The previous expression gives eight unknown equations that are the elements of $ {\text{P}}_{\text{j}} $.

So we can estimate the parameters of $ {\text{P}}_{\text{j}} $ from these eight equations with eight unknown.

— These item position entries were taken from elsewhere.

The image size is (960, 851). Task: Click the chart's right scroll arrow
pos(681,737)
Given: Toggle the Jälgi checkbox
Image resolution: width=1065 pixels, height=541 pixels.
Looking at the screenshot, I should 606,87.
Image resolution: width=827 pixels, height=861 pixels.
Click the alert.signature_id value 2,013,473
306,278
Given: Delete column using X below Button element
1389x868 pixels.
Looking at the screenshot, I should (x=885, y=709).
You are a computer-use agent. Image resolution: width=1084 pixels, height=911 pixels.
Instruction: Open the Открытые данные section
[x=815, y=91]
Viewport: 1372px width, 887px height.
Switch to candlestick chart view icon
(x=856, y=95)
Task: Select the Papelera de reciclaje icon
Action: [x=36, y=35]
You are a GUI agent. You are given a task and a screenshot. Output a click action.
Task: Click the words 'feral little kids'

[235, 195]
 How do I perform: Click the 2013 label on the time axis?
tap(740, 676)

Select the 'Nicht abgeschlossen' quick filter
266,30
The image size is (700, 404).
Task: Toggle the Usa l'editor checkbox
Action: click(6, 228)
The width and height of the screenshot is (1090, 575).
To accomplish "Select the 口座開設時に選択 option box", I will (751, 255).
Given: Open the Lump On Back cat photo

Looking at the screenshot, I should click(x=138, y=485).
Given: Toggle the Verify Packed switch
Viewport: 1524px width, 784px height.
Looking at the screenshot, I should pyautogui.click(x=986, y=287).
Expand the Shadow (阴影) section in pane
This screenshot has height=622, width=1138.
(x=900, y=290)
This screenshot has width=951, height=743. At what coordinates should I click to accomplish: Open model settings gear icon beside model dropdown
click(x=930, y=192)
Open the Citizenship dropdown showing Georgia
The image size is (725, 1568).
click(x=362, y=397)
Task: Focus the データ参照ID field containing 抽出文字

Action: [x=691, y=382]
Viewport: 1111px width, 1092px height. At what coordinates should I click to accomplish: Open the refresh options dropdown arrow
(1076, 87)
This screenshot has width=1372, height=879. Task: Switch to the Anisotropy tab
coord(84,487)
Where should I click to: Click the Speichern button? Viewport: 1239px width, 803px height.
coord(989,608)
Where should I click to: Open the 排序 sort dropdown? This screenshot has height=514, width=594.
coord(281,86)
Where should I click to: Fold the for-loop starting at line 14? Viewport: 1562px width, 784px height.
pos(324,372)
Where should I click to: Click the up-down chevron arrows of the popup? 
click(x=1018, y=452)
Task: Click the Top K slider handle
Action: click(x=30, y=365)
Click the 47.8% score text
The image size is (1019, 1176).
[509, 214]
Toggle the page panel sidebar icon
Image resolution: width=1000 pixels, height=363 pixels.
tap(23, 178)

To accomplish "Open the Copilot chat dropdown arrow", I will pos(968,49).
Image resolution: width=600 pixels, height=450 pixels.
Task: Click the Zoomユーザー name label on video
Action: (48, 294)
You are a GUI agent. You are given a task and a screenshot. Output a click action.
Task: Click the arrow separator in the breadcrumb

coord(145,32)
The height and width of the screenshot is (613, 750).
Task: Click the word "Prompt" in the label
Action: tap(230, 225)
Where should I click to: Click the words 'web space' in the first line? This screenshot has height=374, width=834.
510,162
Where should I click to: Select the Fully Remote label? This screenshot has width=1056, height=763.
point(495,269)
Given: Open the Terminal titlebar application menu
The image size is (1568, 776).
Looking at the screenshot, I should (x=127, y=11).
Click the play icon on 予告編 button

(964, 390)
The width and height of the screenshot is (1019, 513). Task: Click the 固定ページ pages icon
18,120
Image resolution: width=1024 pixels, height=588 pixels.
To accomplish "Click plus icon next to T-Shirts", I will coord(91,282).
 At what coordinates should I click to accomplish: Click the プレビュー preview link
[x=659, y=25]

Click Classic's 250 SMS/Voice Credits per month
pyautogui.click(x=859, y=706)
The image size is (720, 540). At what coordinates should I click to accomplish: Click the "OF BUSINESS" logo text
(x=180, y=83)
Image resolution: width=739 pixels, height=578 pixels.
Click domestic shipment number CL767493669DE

4.3 Autocalibration Equations

In this part, we will determine the relationship between the images of the absolute conic $ (\upomega_{\text{i }}\,{\text{ and }}\upomega_{\text{j}} $), and a relationship between the two points $ \left( {{\text{S}}_{1} , {\text{S}}_{2} } \right) $ of the 3D scene and their projections $ \left( {{\text{s}}_{{{\text{i}}1}} , {\text{s}}_{{{\text{i}}2}} } \right) $ and $ \left( {{\text{s}}_{{{\text{j}}1}} , {\text{s}}_{{{\text{j}}2}} } \right) $ in the planes of the left and right images respectively, the different relationships are established from some techniques of projective geometry. A nonlinear cost function will be defined from the determination of these relationships. The formulated cost function will be minimized by the Levenberg-Marquardt algorithm [18] to estimate $ \upomega_{\text{i}} $ and $ \upomega_{\text{j}} $ and finally the intrinsic parameters of the cameras used [24].

The Eq. (11) gives:

$$ \uplambda_{\text{im}} {{\rm s}}_{\text{im}} = {\text{P}}_{\text{i}} {{\rm S}}_{\text{m}}^{ '} $$

(24)

With: $ {\text{P}}_{\text{i}} = \left( {\begin{array}{*{20}c} {{\text{P}}_{11} } & {{\text{P}}_{12} } & {{\text{P}}_{13} } \\ {{\text{P}}_{21} } & {{\text{P}}_{22} } & {{\text{P}}_{23} } \\ {{\text{P}}_{31} } & {{\text{P}}_{32} } & {{\text{P}}_{33} } \\ \end{array} } \right) $

$$ {\text{s}}_{\text{im}} = \left( {\begin{array}{*{20}c} {{\text{x}}_{\text{im}} } \\ {{\text{y}}_{\text{im}} } \\ 1 \\ \end{array} } \right) $$

$$ {\text{P}}_{\text{i}}^{\text{T}}\upomega_{\text{i}} {{\rm P}}_{\text{i}} \sim\left( {\begin{array}{*{20}c} {{\text{B}}^{{{\prime }{\text{T}}}} {{\rm B}}^{{\prime }} } & {{\text{B}}^{{{\prime }{\text{T}}}} {{\rm R}}_{\text{i}}^{\text{T}} {{\rm t}}_{\text{i}} } \\ {{\text{t}}_{\text{i}}^{\text{T}} {{\rm R}}_{\text{i}} {{\rm B}}^{{\prime }} } & {{\text{t}}_{\text{i}}^{\text{T}} {{\rm t}}_{\text{i}} } \\ \end{array} } \right) $$

(25)

With:

$$ {\text{B}}^{\prime } = \left( {\begin{array}{*{20}c} {\begin{array}{*{20}c} {\text{b}} & {\frac{\text{b}}{2}} \\ 0 & {\frac{\surd 3}{2}{\text{b}}} \\ 0 & 0 \\ \end{array} } \\ \end{array} } \right) $$

(26)

$ K_{i} $ is an upper-triangular matrix normalized as $ \det {\text{K}}_{\text{i}} = 1 $

$ \upomega_{\text{i}} = \left( {{\text{K}}_{\text{i}} {{\rm K}}_{\text{i}}^{\text{T}} } \right)^{ - 1} $ is the image of the absolute conic.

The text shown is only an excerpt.